You know it’s bad when heiress Abigail Disney chastises CEOs over how much they rake in each year.
With workers feeling underpaid despite the so-called “recovery,” one might ask what they’re complaining about, since wages have risen (a little) since the Great Recession. But the truth is that according to the Economic Policy Institute, employees are only getting about 12 percent more than they did 40 years ago—back in 1978, when a loaf of bread cost 33 cents and a person could buy a house for under $65,000.
Related: The GOP wants to kill rule that led to astronomical CEO pay
The EPI analysis found that while CEO pay has risen 940.3 percent between 1978 and 2018 (or 1007.5 percent, depending on how stock options are accounted for), worker pay has grown a pitiful 11.9 percent. That amounts to CEOs at the top 350 firms in 2018 taking home an average of $17.2 million—278 times what workers make. Meanwhile, back in 1965, the ratio of CEO-to-worker pay was 20 to 1, and even as recently as 1989 it was 58 to 1.
“Exorbitant CEO pay is a major contributor to rising inequality that we could safely do away with,” study authors Lawrence Mishel and Julia Wolfe contend. ”CEOs are getting more because of their power to set pay, not because they are increasing productivity or possess specific, high-demand skills.”
“When every industry stock goes up, their stock goes up, and they’re rewarded as though they hit a triple,” Mishel said in a CBS News report. ”That’s not for performance as they are sitting in the bleachers.”
And according to Wolfe, “Ballooning CEO pay is not a reflection of the market for executive talent. We know this because CEO compensation has grown far faster than even the top 0.1 percent of earners. This means that CEO pay can be curbed with little, if any, impact on the output of the economy or firm performance.”

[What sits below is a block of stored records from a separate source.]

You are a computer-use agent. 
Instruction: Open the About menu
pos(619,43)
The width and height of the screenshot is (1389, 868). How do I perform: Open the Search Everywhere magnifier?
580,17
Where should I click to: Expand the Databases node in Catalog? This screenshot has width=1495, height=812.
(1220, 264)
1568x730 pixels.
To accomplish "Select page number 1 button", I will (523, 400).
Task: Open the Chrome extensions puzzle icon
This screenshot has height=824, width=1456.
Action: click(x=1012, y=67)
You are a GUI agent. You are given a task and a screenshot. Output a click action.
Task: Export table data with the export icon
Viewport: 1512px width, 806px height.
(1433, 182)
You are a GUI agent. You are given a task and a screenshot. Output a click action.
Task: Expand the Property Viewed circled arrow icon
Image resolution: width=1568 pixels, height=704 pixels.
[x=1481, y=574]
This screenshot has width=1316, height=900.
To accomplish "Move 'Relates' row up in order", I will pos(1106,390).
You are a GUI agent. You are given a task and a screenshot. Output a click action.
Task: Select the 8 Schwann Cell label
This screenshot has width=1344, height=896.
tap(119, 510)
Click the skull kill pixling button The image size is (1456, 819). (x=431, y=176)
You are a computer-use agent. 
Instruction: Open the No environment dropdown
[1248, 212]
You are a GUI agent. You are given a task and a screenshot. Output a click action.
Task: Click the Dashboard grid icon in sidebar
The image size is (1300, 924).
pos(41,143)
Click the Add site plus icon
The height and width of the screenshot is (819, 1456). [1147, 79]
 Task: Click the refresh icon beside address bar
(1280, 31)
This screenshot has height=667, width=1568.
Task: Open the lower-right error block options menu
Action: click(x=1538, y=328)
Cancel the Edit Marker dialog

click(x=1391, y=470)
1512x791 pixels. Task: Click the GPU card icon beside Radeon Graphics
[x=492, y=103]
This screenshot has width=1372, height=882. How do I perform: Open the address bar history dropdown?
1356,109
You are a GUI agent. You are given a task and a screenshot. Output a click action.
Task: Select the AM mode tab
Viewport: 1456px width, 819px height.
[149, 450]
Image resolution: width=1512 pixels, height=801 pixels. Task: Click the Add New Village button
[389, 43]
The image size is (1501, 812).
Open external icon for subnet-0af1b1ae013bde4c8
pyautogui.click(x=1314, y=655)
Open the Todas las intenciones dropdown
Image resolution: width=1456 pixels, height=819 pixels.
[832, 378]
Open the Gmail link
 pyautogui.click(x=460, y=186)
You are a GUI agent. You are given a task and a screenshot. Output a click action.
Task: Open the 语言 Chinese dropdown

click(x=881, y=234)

CBS News also highlights Ms. Disney’s efforts on behalf of underpaid workers, as she not only criticizes CEO pay—calling it a “moral issue”—but highlights the fact that some low-wage workers are “sleeping in their cars and rationing insulin,” and workers may often be laid off without severance at the same time executives are lining their coffers with buybacks and cash dividends.
The solution? The authors offer several possible policy changes. “Implementing higher marginal income tax rates at the very top would limit rent-seeking behavior and reduce the incentives for executives to push for such high pay,” they write. “Another option is to set corporate tax rates higher for firms that have higher ratios of CEO-to-worker compensation … Other policies that could potentially limit executive pay growth are changes in corporate governance, such as greater use of ’say on pay,’ which allows a firm’s shareholders to vote on top executives’ compensation.”